### WHAT THE TASK REQUIRES
Every entry here needs to be repeated exactly.

### SOURCE DATA
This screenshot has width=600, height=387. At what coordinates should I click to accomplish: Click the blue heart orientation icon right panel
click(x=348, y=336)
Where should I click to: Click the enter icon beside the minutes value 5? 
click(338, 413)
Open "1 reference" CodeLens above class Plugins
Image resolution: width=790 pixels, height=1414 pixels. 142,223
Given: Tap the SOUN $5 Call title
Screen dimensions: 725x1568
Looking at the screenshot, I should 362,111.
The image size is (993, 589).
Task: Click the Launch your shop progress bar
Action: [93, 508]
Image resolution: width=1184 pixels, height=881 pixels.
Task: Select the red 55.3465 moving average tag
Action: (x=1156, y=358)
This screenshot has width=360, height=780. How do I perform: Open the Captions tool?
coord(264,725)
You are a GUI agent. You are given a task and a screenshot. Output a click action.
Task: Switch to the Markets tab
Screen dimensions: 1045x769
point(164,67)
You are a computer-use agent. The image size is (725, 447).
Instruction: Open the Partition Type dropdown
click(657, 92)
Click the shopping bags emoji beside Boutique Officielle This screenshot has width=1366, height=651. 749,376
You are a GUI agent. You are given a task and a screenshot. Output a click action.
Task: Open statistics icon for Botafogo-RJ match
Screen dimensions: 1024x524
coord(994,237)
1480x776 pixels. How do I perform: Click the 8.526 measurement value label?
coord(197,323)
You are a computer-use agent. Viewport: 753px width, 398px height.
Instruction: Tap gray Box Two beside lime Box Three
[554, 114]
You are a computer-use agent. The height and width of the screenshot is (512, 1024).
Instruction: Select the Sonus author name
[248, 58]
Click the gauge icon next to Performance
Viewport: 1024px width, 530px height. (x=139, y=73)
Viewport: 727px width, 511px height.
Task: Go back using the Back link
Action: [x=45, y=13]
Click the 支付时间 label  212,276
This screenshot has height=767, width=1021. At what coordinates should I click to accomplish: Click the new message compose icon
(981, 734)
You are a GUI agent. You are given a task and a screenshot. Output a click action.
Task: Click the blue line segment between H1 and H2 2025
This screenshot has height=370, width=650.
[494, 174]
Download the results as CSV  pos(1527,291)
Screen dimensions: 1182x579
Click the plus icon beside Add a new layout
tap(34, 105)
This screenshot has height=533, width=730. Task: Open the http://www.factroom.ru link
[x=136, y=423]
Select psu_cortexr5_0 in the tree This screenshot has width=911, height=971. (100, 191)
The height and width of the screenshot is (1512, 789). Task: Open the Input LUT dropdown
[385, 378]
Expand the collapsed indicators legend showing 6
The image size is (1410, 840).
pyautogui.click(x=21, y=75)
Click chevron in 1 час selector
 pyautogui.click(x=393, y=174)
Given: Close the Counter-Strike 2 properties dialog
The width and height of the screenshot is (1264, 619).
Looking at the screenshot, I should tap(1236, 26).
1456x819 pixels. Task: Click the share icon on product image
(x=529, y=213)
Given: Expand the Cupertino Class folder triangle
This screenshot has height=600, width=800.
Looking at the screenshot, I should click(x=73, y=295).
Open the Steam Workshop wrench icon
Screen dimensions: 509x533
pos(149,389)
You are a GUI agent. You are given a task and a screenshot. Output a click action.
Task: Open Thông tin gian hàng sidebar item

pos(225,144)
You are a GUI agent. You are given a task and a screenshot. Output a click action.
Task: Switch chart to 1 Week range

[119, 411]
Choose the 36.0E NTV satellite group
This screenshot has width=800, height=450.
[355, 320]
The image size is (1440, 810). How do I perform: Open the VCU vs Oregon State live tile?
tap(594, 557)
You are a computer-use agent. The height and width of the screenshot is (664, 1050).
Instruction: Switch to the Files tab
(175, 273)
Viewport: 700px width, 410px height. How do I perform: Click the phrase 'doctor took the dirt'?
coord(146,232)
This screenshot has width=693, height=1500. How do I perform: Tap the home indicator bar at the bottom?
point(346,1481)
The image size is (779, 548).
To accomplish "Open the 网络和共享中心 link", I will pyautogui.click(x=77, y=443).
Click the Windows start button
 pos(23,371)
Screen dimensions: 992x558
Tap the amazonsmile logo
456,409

### RESPONSE FOR THIS EXERCISE
This screenshot has width=600, height=387. At what coordinates should I click to accomplish: Click the blue heart orientation icon right panel
click(x=348, y=336)
Where should I click to: Click the enter icon beside the minutes value 5? 
click(338, 413)
Open "1 reference" CodeLens above class Plugins
Image resolution: width=790 pixels, height=1414 pixels. 142,223
Given: Tap the SOUN $5 Call title
Screen dimensions: 725x1568
Looking at the screenshot, I should 362,111.
The image size is (993, 589).
Task: Click the Launch your shop progress bar
Action: [93, 508]
Image resolution: width=1184 pixels, height=881 pixels.
Task: Select the red 55.3465 moving average tag
Action: (x=1156, y=358)
This screenshot has width=360, height=780. How do I perform: Open the Captions tool?
coord(264,725)
You are a GUI agent. You are given a task and a screenshot. Output a click action.
Task: Switch to the Markets tab
Screen dimensions: 1045x769
point(164,67)
You are a computer-use agent. The image size is (725, 447).
Instruction: Open the Partition Type dropdown
click(657, 92)
Click the shopping bags emoji beside Boutique Officielle This screenshot has width=1366, height=651. 749,376
You are a GUI agent. You are given a task and a screenshot. Output a click action.
Task: Open statistics icon for Botafogo-RJ match
Screen dimensions: 1024x524
coord(994,237)
1480x776 pixels. How do I perform: Click the 8.526 measurement value label?
coord(197,323)
You are a computer-use agent. Viewport: 753px width, 398px height.
Instruction: Tap gray Box Two beside lime Box Three
[554, 114]
You are a computer-use agent. The height and width of the screenshot is (512, 1024).
Instruction: Select the Sonus author name
[248, 58]
Click the gauge icon next to Performance
Viewport: 1024px width, 530px height. (x=139, y=73)
Viewport: 727px width, 511px height.
Task: Go back using the Back link
Action: [x=45, y=13]
Click the 支付时间 label  212,276
This screenshot has height=767, width=1021. At what coordinates should I click to accomplish: Click the new message compose icon
(981, 734)
You are a GUI agent. You are given a task and a screenshot. Output a click action.
Task: Click the blue line segment between H1 and H2 2025
This screenshot has height=370, width=650.
[494, 174]
Download the results as CSV  pos(1527,291)
Screen dimensions: 1182x579
Click the plus icon beside Add a new layout
tap(34, 105)
This screenshot has height=533, width=730. Task: Open the http://www.factroom.ru link
[x=136, y=423]
Select psu_cortexr5_0 in the tree This screenshot has width=911, height=971. (100, 191)
The height and width of the screenshot is (1512, 789). Task: Open the Input LUT dropdown
[385, 378]
Expand the collapsed indicators legend showing 6
The image size is (1410, 840).
pyautogui.click(x=21, y=75)
Click chevron in 1 час selector
 pyautogui.click(x=393, y=174)
Given: Close the Counter-Strike 2 properties dialog
The width and height of the screenshot is (1264, 619).
Looking at the screenshot, I should tap(1236, 26).
1456x819 pixels. Task: Click the share icon on product image
(x=529, y=213)
Given: Expand the Cupertino Class folder triangle
This screenshot has height=600, width=800.
Looking at the screenshot, I should click(x=73, y=295).
Open the Steam Workshop wrench icon
Screen dimensions: 509x533
pos(149,389)
You are a GUI agent. You are given a task and a screenshot. Output a click action.
Task: Open Thông tin gian hàng sidebar item

pos(225,144)
You are a GUI agent. You are given a task and a screenshot. Output a click action.
Task: Switch chart to 1 Week range

[119, 411]
Choose the 36.0E NTV satellite group
This screenshot has width=800, height=450.
[355, 320]
The image size is (1440, 810). How do I perform: Open the VCU vs Oregon State live tile?
tap(594, 557)
You are a computer-use agent. The height and width of the screenshot is (664, 1050).
Instruction: Switch to the Files tab
(175, 273)
Viewport: 700px width, 410px height. How do I perform: Click the phrase 'doctor took the dirt'?
coord(146,232)
This screenshot has width=693, height=1500. How do I perform: Tap the home indicator bar at the bottom?
point(346,1481)
The image size is (779, 548).
To accomplish "Open the 网络和共享中心 link", I will pyautogui.click(x=77, y=443).
Click the Windows start button
 pos(23,371)
Screen dimensions: 992x558
Tap the amazonsmile logo
456,409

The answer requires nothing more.